▶ **Job 1**: Print the biography of Carlos Moguel Jr. below in full, word for word.

▶ **Selected text**:
(begin)

Personal information
- Date of birth: June 21, 2003 (age 22)
- Place of birth: Shelbyville, Kentucky, United States
- Height: 5 ft 8 in (1.72 m)
- Position: Midfielder

Team information
- Current team: Louisville City
- Number: 16

Youth career
- 0000–2021: Louisville City

Senior career*
- Years: Team / Apps / (Gls)
- 2021–: Louisville City / 50 / (1)
- 2025: → New Mexico United / 6 / (1)

= Carlos Moguel Jr. =

American soccer player (born 2003)

Carlos Moguel Jr. (born June 21, 2003) is an American professional soccer player who plays as a midfielder for USL Championship side Louisville City FC.

==Career==
===Youth===
Moguel attended Martha Layne Collins High School in Shelbyville, Kentucky, where he was a Louisville Courier-Journal All-Area nominee and honorable mention to the All-State list. He played as part of the Louisville City academy and went on to sign a USL Academy contract with the club on February 22, 2021, allowing him to retain his NCAA eligibility, but also to play with the club's senior team.

===Professional===

==== Louisville City FC ====
On September 27, 2021, Moguel signed a full professional contract with Louisville City to compete in the USL Championship. He made his debut for Louisville on October 23, 2021, appearing as a 79th–minute substitute during a 3–1 win over Memphis 901.

(end)

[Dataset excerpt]
(begin)

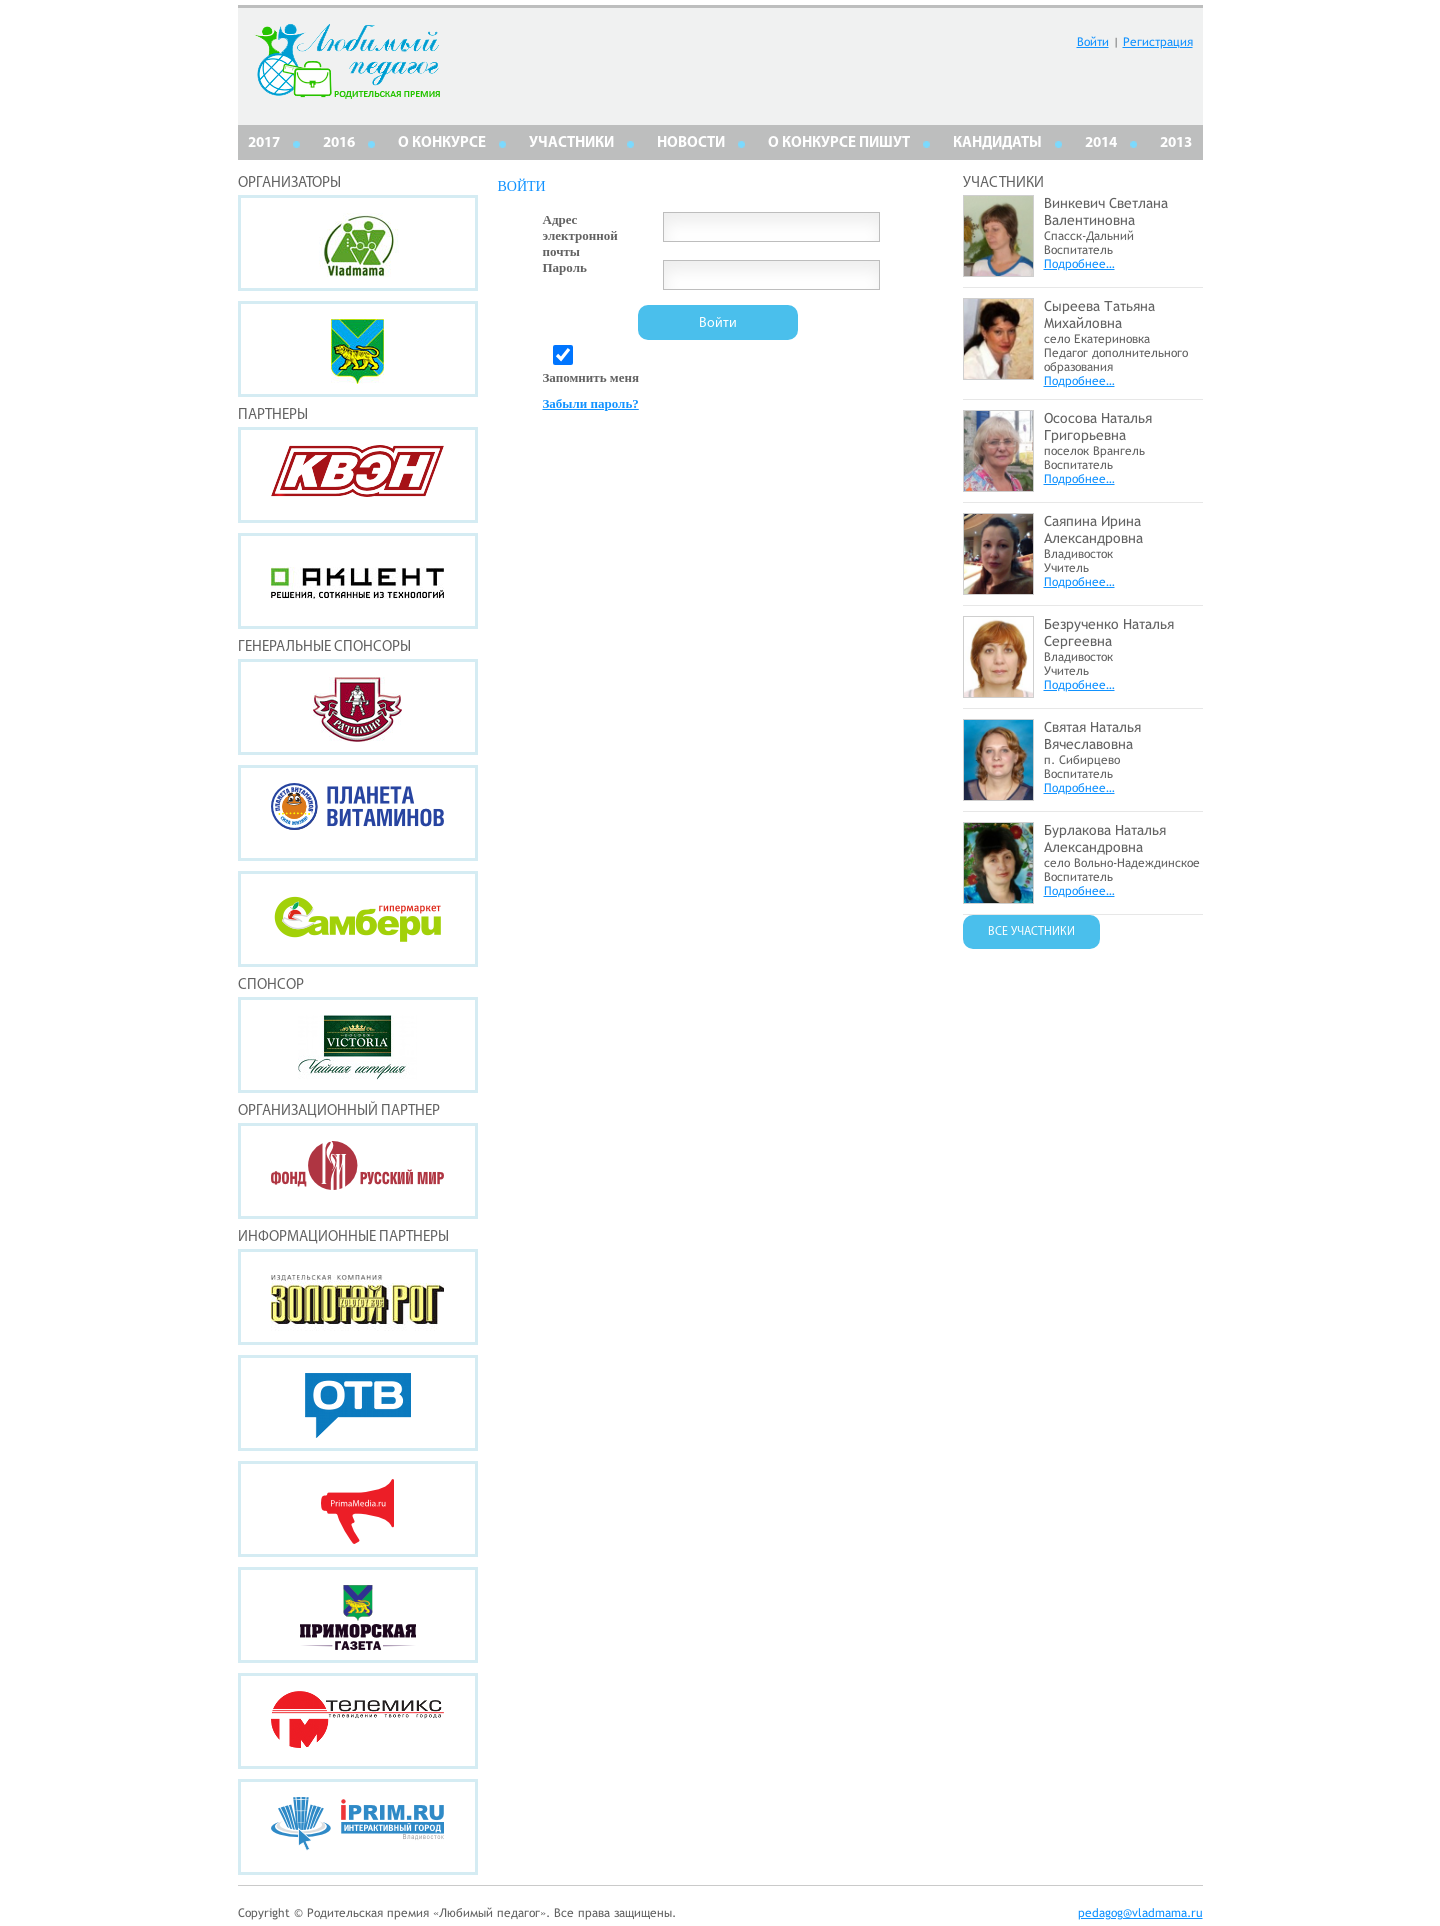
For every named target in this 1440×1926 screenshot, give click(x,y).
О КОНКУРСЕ (442, 143)
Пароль (565, 267)
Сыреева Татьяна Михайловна (1099, 314)
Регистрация (1158, 42)
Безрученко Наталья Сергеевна (1109, 632)
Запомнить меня (591, 377)
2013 (1176, 143)
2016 (339, 143)
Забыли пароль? (591, 403)
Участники (571, 143)
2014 (1101, 143)
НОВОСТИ (691, 143)
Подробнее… (1079, 264)
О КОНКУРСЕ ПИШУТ (839, 143)
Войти (1093, 42)
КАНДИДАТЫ (997, 143)
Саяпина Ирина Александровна (1093, 529)
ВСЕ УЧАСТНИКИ (1031, 932)
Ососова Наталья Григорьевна (1098, 426)
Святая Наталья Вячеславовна (1092, 735)
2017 (264, 143)
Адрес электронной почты (580, 235)
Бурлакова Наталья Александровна (1105, 838)
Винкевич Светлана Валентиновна (1106, 211)
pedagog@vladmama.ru (1140, 1913)
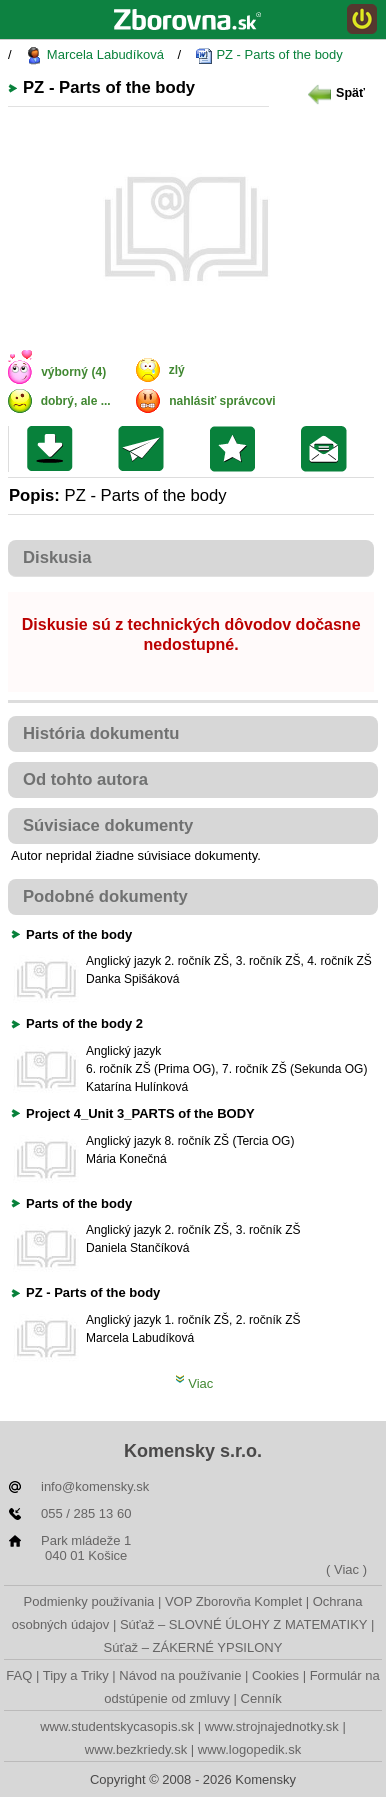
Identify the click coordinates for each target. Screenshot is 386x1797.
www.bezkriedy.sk (136, 1749)
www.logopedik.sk (249, 1749)
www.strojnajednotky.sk (272, 1726)
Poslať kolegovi (145, 449)
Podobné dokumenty (105, 896)
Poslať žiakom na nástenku (328, 449)
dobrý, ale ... (76, 401)
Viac (194, 1383)
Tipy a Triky (76, 1675)
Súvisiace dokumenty (108, 825)
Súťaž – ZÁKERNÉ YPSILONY (193, 1647)
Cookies (275, 1675)
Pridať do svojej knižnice (237, 449)
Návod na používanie (180, 1675)
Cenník (261, 1698)
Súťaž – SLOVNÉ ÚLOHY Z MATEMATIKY (243, 1624)
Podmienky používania (89, 1601)
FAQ (19, 1675)
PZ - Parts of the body (269, 55)
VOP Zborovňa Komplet (233, 1601)
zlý (177, 370)
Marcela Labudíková (94, 55)
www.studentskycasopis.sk (117, 1726)
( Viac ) (346, 1569)
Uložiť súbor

(end)

▶ **Job 2**: Swap "screenshot" for "image" in the rows, from their beginning through the line containing "Участники (571, 143)", both ends included, and write out only those lines with nothing else changed. Leave the pictures out.

▶ **Answer 1**:
Personal information
- Date of birth: June 21, 2003 (age 22)
- Place of birth: Shelbyville, Kentucky, United States
- Height: 5 ft 8 in (1.72 m)
- Position: Midfielder

Team information
- Current team: Louisville City
- Number: 16

Youth career
- 0000–2021: Louisville City

Senior career*
- Years: Team / Apps / (Gls)
- 2021–: Louisville City / 50 / (1)
- 2025: → New Mexico United / 6 / (1)

= Carlos Moguel Jr. =

American soccer player (born 2003)

Carlos Moguel Jr. (born June 21, 2003) is an American professional soccer player who plays as a midfielder for USL Championship side Louisville City FC.

==Career==
===Youth===
Moguel attended Martha Layne Collins High School in Shelbyville, Kentucky, where he was a Louisville Courier-Journal All-Area nominee and honorable mention to the All-State list. He played as part of the Louisville City academy and went on to sign a USL Academy contract with the club on February 22, 2021, allowing him to retain his NCAA eligibility, but also to play with the club's senior team.

===Professional===

==== Louisville City FC ====
On September 27, 2021, Moguel signed a full professional contract with Louisville City to compete in the USL Championship. He made his debut for Louisville on October 23, 2021, appearing as a 79th–minute substitute during a 3–1 win over Memphis 901.

▶ **Answer 2**:
For every named target in this 1440×1926 image, give click(x,y).
О КОНКУРСЕ (442, 143)
Пароль (565, 267)
Сыреева Татьяна Михайловна (1099, 314)
Регистрация (1158, 42)
Безрученко Наталья Сергеевна (1109, 632)
Запомнить меня (591, 377)
2013 (1176, 143)
2016 (339, 143)
Забыли пароль? (591, 403)
Участники (571, 143)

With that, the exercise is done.